Task directions
Copy out the lines from the first one through the line containing "coord(418,347)", both included, reproducing each character unchanged.

:::::

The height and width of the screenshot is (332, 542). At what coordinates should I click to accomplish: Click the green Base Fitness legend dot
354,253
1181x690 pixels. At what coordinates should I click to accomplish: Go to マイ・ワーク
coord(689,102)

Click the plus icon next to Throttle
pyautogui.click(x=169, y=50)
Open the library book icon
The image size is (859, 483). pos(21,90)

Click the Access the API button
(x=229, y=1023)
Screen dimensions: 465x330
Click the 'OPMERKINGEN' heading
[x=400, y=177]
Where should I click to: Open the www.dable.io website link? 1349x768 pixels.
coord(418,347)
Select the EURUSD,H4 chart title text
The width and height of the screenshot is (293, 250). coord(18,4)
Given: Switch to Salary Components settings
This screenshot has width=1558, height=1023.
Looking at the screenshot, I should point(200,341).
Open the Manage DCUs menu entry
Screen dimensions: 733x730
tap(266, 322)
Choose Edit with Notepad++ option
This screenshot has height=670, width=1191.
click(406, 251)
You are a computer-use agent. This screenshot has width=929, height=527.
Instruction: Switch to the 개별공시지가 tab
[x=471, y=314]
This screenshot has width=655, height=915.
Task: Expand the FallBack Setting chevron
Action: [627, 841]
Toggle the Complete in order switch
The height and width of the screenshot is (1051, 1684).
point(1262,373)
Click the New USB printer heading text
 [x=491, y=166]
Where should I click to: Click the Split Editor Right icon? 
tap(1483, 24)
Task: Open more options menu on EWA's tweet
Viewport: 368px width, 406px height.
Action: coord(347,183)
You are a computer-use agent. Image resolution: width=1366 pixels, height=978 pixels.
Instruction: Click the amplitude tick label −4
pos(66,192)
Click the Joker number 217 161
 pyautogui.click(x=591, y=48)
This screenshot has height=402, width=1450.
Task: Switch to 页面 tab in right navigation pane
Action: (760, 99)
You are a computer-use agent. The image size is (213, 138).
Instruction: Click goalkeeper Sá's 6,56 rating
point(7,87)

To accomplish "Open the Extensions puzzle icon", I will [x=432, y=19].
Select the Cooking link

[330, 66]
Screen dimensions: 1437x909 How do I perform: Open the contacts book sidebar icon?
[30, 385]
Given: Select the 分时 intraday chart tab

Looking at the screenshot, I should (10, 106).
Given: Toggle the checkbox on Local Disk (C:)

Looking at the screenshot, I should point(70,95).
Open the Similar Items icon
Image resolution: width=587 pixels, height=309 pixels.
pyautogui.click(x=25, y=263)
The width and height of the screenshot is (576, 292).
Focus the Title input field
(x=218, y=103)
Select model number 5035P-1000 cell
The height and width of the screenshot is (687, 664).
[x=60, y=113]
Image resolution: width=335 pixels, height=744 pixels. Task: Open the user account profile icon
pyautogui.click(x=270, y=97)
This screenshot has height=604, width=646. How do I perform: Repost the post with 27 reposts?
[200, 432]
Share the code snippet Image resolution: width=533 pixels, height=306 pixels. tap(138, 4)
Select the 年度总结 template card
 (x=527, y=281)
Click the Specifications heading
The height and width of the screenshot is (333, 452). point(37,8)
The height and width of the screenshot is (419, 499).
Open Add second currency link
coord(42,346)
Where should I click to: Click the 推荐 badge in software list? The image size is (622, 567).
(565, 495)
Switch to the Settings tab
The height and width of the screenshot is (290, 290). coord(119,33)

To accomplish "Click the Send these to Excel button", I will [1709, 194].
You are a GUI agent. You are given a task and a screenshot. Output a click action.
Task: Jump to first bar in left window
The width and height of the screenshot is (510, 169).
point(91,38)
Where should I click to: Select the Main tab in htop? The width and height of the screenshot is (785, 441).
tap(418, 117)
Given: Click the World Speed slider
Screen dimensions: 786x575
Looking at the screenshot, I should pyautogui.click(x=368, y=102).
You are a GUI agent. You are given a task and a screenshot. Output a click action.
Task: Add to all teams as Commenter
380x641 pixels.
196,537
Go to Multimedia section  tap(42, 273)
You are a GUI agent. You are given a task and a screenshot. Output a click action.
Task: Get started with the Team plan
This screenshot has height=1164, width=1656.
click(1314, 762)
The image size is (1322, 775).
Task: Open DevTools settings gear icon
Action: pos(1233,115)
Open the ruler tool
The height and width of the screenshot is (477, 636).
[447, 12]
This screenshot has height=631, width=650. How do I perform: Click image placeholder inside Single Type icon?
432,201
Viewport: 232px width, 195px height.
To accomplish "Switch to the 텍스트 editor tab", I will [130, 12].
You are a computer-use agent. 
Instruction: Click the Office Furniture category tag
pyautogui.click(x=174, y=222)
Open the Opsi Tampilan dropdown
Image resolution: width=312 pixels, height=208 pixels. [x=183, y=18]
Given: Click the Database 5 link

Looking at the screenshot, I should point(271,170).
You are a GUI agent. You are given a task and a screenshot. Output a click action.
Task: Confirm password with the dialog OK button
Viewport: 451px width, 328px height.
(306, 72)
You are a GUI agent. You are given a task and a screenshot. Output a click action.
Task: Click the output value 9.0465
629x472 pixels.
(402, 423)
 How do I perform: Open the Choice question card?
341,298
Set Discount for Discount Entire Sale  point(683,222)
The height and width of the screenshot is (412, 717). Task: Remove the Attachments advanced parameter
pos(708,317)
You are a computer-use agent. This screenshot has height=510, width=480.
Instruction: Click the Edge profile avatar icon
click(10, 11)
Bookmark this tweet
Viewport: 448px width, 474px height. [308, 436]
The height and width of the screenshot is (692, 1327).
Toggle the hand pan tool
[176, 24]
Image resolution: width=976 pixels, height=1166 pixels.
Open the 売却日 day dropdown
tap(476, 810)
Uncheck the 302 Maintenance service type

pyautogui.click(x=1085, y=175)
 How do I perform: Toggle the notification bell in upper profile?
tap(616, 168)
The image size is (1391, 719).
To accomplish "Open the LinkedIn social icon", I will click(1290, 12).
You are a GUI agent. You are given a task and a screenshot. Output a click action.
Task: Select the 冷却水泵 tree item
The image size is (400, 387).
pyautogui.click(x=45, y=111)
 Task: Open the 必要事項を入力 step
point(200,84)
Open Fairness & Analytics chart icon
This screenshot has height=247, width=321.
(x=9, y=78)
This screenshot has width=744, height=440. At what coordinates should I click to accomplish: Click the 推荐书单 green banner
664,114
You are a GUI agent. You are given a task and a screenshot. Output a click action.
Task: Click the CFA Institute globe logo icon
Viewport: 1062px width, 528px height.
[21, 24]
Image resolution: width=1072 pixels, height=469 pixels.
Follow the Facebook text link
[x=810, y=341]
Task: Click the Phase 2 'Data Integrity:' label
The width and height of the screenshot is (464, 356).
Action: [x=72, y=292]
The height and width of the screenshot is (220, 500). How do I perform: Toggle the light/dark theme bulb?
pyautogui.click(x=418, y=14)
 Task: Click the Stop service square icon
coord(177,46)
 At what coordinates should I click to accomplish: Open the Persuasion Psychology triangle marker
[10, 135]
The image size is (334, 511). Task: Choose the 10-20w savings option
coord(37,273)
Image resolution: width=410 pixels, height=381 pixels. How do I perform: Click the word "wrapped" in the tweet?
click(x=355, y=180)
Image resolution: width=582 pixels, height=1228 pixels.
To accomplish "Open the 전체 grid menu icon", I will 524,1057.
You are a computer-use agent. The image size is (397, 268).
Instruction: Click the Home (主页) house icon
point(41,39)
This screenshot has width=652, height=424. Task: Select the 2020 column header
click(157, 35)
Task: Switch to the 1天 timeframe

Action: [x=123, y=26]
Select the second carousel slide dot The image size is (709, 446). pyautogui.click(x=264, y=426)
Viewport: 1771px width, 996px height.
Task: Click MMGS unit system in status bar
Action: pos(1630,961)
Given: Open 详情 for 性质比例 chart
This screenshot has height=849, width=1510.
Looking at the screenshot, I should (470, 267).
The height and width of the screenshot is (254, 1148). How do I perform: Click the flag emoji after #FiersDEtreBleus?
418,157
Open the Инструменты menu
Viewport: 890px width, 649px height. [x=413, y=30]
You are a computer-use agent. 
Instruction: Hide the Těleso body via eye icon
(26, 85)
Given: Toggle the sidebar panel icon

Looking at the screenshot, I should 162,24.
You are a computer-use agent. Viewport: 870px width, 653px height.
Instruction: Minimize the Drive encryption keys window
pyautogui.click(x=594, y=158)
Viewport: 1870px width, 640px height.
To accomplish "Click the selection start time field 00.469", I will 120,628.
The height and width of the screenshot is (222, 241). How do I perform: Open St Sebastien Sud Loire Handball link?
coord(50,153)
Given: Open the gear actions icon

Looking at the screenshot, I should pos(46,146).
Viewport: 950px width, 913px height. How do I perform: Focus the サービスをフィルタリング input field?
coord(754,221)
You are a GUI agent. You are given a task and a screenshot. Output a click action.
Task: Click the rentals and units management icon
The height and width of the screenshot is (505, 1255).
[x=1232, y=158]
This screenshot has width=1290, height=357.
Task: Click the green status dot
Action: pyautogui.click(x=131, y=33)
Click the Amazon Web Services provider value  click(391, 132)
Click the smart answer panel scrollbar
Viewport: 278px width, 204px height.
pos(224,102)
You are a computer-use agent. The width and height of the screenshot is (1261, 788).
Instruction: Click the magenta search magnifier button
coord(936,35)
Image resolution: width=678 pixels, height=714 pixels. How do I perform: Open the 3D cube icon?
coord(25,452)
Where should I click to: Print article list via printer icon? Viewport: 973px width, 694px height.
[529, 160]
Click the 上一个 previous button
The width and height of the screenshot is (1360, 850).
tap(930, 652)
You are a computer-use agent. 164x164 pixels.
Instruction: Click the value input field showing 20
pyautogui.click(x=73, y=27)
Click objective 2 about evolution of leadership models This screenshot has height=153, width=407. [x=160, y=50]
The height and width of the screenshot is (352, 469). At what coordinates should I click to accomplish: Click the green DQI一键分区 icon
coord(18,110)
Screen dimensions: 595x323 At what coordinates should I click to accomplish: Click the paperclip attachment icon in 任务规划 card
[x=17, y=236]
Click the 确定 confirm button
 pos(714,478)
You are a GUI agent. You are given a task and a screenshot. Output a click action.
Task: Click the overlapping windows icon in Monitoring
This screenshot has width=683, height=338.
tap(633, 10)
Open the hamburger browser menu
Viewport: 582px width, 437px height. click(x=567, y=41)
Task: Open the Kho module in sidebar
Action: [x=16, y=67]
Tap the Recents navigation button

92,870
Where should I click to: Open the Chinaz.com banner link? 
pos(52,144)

:::::

Output for this task
The height and width of the screenshot is (332, 542). At what coordinates should I click to accomplish: Click the green Base Fitness legend dot
354,253
1181x690 pixels. At what coordinates should I click to accomplish: Go to マイ・ワーク
coord(689,102)

Click the plus icon next to Throttle
pyautogui.click(x=169, y=50)
Open the library book icon
The image size is (859, 483). pos(21,90)

Click the Access the API button
(x=229, y=1023)
Screen dimensions: 465x330
Click the 'OPMERKINGEN' heading
[x=400, y=177]
Where should I click to: Open the www.dable.io website link? 1349x768 pixels.
coord(418,347)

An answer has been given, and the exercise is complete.